The soundtrack was composed by Pritam.

===Track list===

| No. | Title | Lyrics | Singer(s) | Length |
|---|---|---|---|---|
| 1. | "Working Girls" | Shabbir Ahmed | Shweta Pandit, Ritu Pathak, Priyadarshini | 1:56 |
| 2. | "Aa Jaane Jaan'" | Shabbir Ahmed | Javed Jaffrey, Akriti Kakkar, Antara Mitra | 2:57 |
| 3. | "Band Baaja" | Ashish Pandit | Richa Sharma, Ritu Pathak, Rana Mazumder | 2:15 |
| 4. | "Dil Toh Saala" | Shabbir Ahmed | Sunidhi Chauhan | 1:20 |
| 5. | "Attrah Baras Ki" | Shabbir Ahmed | Suzanne D'Mello | 2:27 |
| 6. | "Band Baaja" (Remix) | Shabbir Ahmed | Richa Sharma, Ritu Pathak, Rana Mazumder - (DJ A-Myth) | 2:15 |

==Reception==
Taran Adarsh of Bollywood Hungama gave the film 1 out of 5 stars, writing, "On the whole, Hello Darling tries hard to make you laugh, but falls flat on its face.
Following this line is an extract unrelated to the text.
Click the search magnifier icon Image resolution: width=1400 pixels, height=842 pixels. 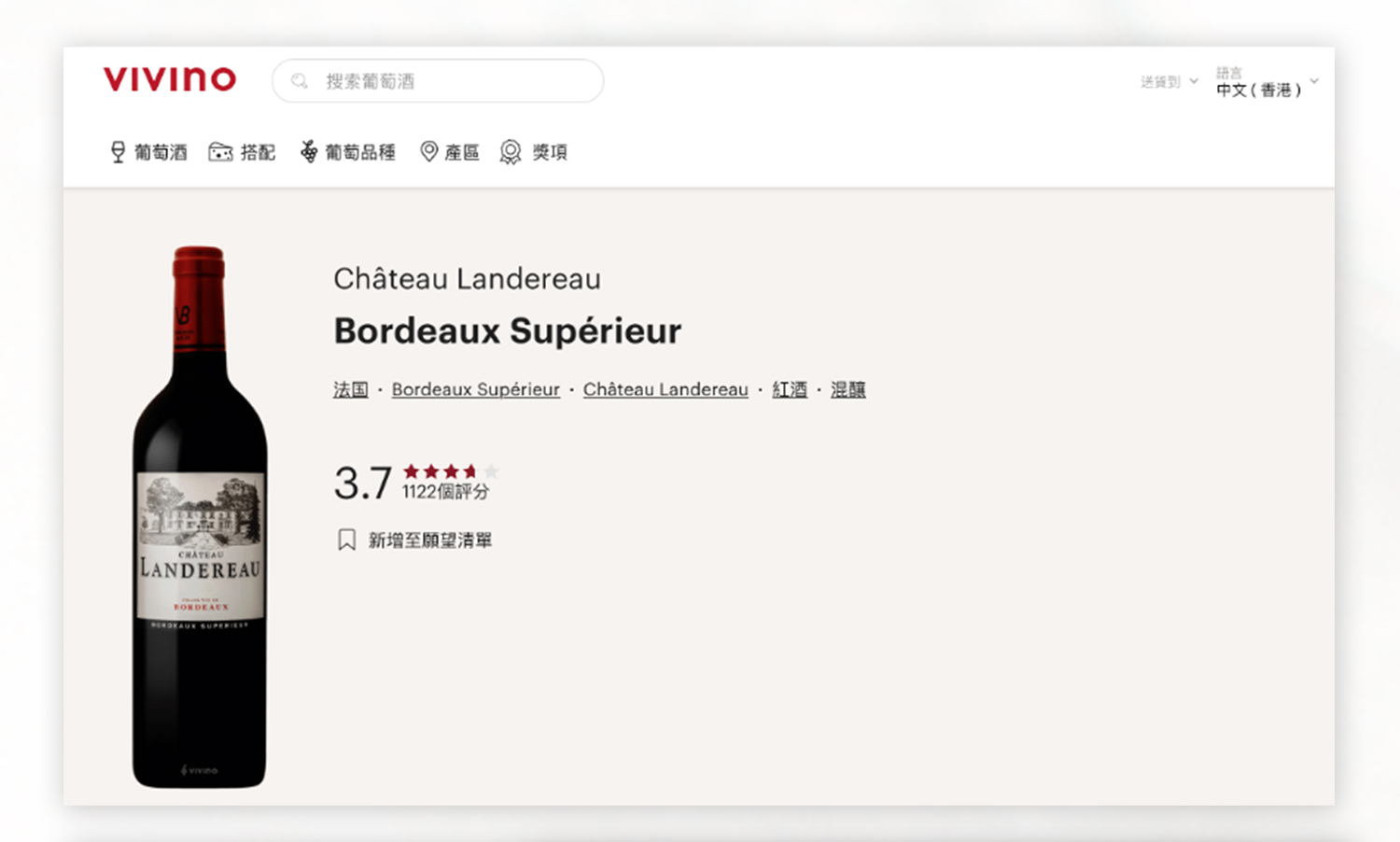click(x=300, y=81)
In fact, this comedy is more of a tragedy for the viewer". Preeti Arora of Rediff.com gave the film 1 and a half out of 5 stars, writing, "Hello Darling needs to be avoided at all costs. Unless of course gnashing your teeth and wasting your money on mindless, tedious comedy is your favourite hobby".